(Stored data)
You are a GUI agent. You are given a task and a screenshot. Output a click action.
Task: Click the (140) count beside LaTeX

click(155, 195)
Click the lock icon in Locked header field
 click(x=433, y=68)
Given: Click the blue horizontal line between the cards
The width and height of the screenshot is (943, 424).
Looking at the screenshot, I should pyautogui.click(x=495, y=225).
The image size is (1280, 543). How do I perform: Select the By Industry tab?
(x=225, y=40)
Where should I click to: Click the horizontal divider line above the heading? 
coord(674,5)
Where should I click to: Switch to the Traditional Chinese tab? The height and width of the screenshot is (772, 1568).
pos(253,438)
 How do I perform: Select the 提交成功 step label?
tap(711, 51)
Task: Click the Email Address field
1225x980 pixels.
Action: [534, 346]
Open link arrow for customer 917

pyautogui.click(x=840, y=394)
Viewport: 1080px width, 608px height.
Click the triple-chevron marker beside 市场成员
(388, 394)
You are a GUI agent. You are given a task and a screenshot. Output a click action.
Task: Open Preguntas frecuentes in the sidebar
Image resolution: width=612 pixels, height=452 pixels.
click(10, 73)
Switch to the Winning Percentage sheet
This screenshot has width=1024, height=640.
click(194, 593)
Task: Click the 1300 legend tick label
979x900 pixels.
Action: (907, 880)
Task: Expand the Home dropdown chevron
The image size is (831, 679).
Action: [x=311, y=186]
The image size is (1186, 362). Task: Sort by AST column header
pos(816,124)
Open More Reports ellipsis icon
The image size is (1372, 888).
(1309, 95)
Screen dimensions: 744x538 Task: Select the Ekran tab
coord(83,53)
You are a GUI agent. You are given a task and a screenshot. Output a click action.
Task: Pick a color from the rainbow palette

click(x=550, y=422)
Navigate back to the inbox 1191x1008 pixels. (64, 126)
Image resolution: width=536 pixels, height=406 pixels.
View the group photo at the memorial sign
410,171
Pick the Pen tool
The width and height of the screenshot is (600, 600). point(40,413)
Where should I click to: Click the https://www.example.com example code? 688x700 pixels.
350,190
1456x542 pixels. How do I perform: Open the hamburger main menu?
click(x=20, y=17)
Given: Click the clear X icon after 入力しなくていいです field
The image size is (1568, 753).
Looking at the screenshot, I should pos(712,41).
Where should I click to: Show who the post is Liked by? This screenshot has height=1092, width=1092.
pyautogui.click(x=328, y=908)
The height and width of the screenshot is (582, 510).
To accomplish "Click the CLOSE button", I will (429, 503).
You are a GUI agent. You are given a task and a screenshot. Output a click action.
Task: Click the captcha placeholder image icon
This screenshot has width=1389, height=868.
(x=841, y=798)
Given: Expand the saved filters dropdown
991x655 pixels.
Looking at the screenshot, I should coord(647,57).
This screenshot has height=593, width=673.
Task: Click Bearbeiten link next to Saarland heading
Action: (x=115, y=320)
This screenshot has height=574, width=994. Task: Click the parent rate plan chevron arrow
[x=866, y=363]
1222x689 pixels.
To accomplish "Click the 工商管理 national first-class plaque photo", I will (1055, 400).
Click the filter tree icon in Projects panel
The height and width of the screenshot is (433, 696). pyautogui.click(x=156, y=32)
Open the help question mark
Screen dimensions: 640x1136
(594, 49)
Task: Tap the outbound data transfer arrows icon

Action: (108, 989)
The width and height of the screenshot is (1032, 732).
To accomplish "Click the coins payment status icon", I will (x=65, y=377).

» **WHAT TO PRODUCE**: Would you write out the full set of records above without alteration?

» **COMPLETED TASK**:
You are a GUI agent. You are given a task and a screenshot. Output a click action.
Task: Click the (140) count beside LaTeX

click(155, 195)
Click the lock icon in Locked header field
 click(x=433, y=68)
Given: Click the blue horizontal line between the cards
The width and height of the screenshot is (943, 424).
Looking at the screenshot, I should pyautogui.click(x=495, y=225).
The image size is (1280, 543). How do I perform: Select the By Industry tab?
(x=225, y=40)
Where should I click to: Click the horizontal divider line above the heading? 
coord(674,5)
Where should I click to: Switch to the Traditional Chinese tab? The height and width of the screenshot is (772, 1568).
pos(253,438)
 How do I perform: Select the 提交成功 step label?
tap(711, 51)
Task: Click the Email Address field
1225x980 pixels.
Action: [534, 346]
Open link arrow for customer 917

pyautogui.click(x=840, y=394)
Viewport: 1080px width, 608px height.
Click the triple-chevron marker beside 市场成员
(388, 394)
You are a GUI agent. You are given a task and a screenshot. Output a click action.
Task: Open Preguntas frecuentes in the sidebar
Image resolution: width=612 pixels, height=452 pixels.
click(10, 73)
Switch to the Winning Percentage sheet
This screenshot has width=1024, height=640.
click(194, 593)
Task: Click the 1300 legend tick label
979x900 pixels.
Action: (907, 880)
Task: Expand the Home dropdown chevron
The image size is (831, 679).
Action: [x=311, y=186]
The image size is (1186, 362). Task: Sort by AST column header
pos(816,124)
Open More Reports ellipsis icon
The image size is (1372, 888).
(1309, 95)
Screen dimensions: 744x538 Task: Select the Ekran tab
coord(83,53)
You are a GUI agent. You are given a task and a screenshot. Output a click action.
Task: Pick a color from the rainbow palette

click(x=550, y=422)
Navigate back to the inbox 1191x1008 pixels. (64, 126)
Image resolution: width=536 pixels, height=406 pixels.
View the group photo at the memorial sign
410,171
Pick the Pen tool
The width and height of the screenshot is (600, 600). point(40,413)
Where should I click to: Click the https://www.example.com example code? 688x700 pixels.
350,190
1456x542 pixels. How do I perform: Open the hamburger main menu?
click(x=20, y=17)
Given: Click the clear X icon after 入力しなくていいです field
The image size is (1568, 753).
Looking at the screenshot, I should pos(712,41).
Where should I click to: Show who the post is Liked by? This screenshot has height=1092, width=1092.
pyautogui.click(x=328, y=908)
The height and width of the screenshot is (582, 510).
To accomplish "Click the CLOSE button", I will (429, 503).
You are a GUI agent. You are given a task and a screenshot. Output a click action.
Task: Click the captcha placeholder image icon
This screenshot has width=1389, height=868.
(x=841, y=798)
Given: Expand the saved filters dropdown
991x655 pixels.
Looking at the screenshot, I should coord(647,57).
This screenshot has height=593, width=673.
Task: Click Bearbeiten link next to Saarland heading
Action: (x=115, y=320)
This screenshot has height=574, width=994. Task: Click the parent rate plan chevron arrow
[x=866, y=363]
1222x689 pixels.
To accomplish "Click the 工商管理 national first-class plaque photo", I will (1055, 400).
Click the filter tree icon in Projects panel
The height and width of the screenshot is (433, 696). pyautogui.click(x=156, y=32)
Open the help question mark
Screen dimensions: 640x1136
(594, 49)
Task: Tap the outbound data transfer arrows icon

Action: (108, 989)
The width and height of the screenshot is (1032, 732).
To accomplish "Click the coins payment status icon", I will (x=65, y=377).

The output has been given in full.